Discovery of New Features: SAEs elucidate relatively interpretable features not apparent when neural responses are considered cumulatively at the neuron level. This observation suggests that some neuron activities previously viewed as uninterpretable are in fact contributors to distinct, interpretable features.
Uncovering Missing Curve Detectors: Using synthetic data approaches, the study highlights how SAEs reveal additional curve detectors that fill acknowledged gaps in previously identified neuron families. This discovery is visually reinforced through radial tuning curves and response plots showing distinct orientation and radius preferences for different curve detectors.
Decomposition of Polysemantic Neurons: The decomposition of polysemantic neurons into more coherent, monosemantic features is substantiated, with specific examples such as "double curve" detectors being bifurcated into distinct curve-oriented features under different SAE configurations.

Implications and Future Directions

These findings present significant implications for the field of machine learning interpretability. By facilitating a clearer demarcation of neuron feature space, SAEs empower further circuit analysis and enhance understanding of neural networks' decision-making processes. This study posits that such understanding isn't confined to LLMs and is applicable to vision models like InceptionV1.

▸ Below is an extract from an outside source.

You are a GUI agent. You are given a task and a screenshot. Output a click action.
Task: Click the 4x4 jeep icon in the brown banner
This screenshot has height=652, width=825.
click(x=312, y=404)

The systematic application of SAEs to convolutional branches indicates the potential for specialized feature detection within network subsets, a promising area for future exploration. Moreover, the observation of cross-branch superposition encourages in-depth analyses into the specialization phenomena within CNN architectures.

In conclusion, this paper contributes to the refinement of mechanistic interpretability methodologies, offering a robust framework for enhancing the interpretability of sophisticated neural network architectures. The insights it provides pave the way for greater accountability and understanding of AI models in diverse applications such as autonomous vision systems and complex feature recognition tasks.